(Records supplied)

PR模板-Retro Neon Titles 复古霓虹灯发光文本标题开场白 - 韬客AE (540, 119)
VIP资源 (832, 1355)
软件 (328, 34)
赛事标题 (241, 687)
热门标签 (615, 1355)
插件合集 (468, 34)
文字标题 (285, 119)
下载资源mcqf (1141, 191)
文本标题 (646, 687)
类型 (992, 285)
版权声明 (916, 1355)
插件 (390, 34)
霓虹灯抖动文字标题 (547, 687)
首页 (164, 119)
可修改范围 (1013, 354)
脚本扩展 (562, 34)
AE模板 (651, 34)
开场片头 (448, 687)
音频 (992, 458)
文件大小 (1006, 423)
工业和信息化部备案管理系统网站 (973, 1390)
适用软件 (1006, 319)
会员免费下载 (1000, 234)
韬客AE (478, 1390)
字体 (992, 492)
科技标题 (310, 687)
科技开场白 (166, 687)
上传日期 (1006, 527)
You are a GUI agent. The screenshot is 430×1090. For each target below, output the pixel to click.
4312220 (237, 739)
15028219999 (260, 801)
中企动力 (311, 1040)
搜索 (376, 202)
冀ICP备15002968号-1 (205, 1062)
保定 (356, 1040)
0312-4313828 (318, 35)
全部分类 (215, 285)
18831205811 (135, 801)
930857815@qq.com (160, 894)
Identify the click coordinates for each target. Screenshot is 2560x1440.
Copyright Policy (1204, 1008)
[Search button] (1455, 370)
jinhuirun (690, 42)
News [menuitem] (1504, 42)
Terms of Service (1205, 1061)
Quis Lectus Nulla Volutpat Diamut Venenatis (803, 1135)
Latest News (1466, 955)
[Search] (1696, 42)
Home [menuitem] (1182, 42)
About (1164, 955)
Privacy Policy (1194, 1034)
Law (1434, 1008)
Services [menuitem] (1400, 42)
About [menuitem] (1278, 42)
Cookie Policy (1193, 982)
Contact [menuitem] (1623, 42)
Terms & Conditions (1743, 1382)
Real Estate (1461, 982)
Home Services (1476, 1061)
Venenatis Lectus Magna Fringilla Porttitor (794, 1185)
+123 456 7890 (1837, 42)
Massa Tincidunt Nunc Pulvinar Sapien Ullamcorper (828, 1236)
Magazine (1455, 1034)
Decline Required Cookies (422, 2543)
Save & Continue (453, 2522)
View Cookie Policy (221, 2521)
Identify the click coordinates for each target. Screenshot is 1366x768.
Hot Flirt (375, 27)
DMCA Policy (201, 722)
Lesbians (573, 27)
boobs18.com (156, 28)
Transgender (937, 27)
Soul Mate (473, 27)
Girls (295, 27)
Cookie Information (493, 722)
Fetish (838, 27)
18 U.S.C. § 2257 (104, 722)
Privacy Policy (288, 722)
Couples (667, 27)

(End Records supplied)

— Task —
The required output is the stretch of entries above from the line containing "首页 (164, 119)" through the line containing "News [menuitem] (1504, 42)", reproduced exactly.

— Finished task —
首页 (164, 119)
可修改范围 (1013, 354)
脚本扩展 (562, 34)
AE模板 (651, 34)
开场片头 (448, 687)
音频 (992, 458)
文件大小 (1006, 423)
工业和信息化部备案管理系统网站 (973, 1390)
适用软件 (1006, 319)
会员免费下载 (1000, 234)
韬客AE (478, 1390)
字体 (992, 492)
科技标题 (310, 687)
科技开场白 (166, 687)
上传日期 (1006, 527)
You are a GUI agent. The screenshot is 430×1090. For each target below, output the pixel to click.
4312220 (237, 739)
15028219999 (260, 801)
中企动力 (311, 1040)
搜索 (376, 202)
冀ICP备15002968号-1 (205, 1062)
保定 (356, 1040)
0312-4313828 (318, 35)
全部分类 (215, 285)
18831205811 (135, 801)
930857815@qq.com (160, 894)
Identify the click coordinates for each target. Screenshot is 2560x1440.
Copyright Policy (1204, 1008)
[Search button] (1455, 370)
jinhuirun (690, 42)
News [menuitem] (1504, 42)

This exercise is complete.